Manual Screen-printing

Manual screen-printing is done when the line widths are greater than 7 mil (0.007”) and the registration tolerance is 5 mil. For this method you require a stencil of the text and traces made of nylon. The ink is pushed through the stencil onto the laminate. Next the board is baked in a curing oven for the ink to cure.

Liquid photo imaging (LPI):

This method is used when the line widths are greater than 4 mil. Liquid Photo Imaging is quite similar to the process used for the application of solder mask. In this a liquid photo-imageable epoxy is coated on to the laminate and then exposed with UV light. After this the board is developed and cured. It is much more accurate than manual screening.

Direct legend printing (DLP):

DLP is the most accurate of all these processes but is more expensive. In this process an inkjet projector is used with acrylic ink that is applied onto the raw PCB directly from the CAD data. The ink is cured with UV light as it is printed. It should be noted though that the acrylic ink does not cure on boards with silver finishes.

The application of PCB silkscreen is done during PCB fabrication, but it’s used for the PCB assembly process steps, which is mainly in referring to placing or mounting components. There are some silkscreen markings used to accurately place components as follows:

Reference indicators – these identify the component types from the BOM.

Pin 1 indicator – this indicates which pins connect to what pads of the footprint.

Component outline – this, in conjunction with the landing pattern, indicates where the component should be placed.

Polarity indicators – these provide the orientation of polarized components.

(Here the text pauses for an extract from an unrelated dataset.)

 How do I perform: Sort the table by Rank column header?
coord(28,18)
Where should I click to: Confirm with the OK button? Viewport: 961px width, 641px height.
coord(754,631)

For components with small numbers of pads or simple shapes, it may be acceptable for general placement to have the absence of the component outline. However, there still exists the possibility of asymmetrical placement, which may lead to problems during soldering, for example tombstoning. The absence of reference, pin 1 and polarity indicators may lead to incorrect component orientation or placement, which could have a negative effect on device functionality.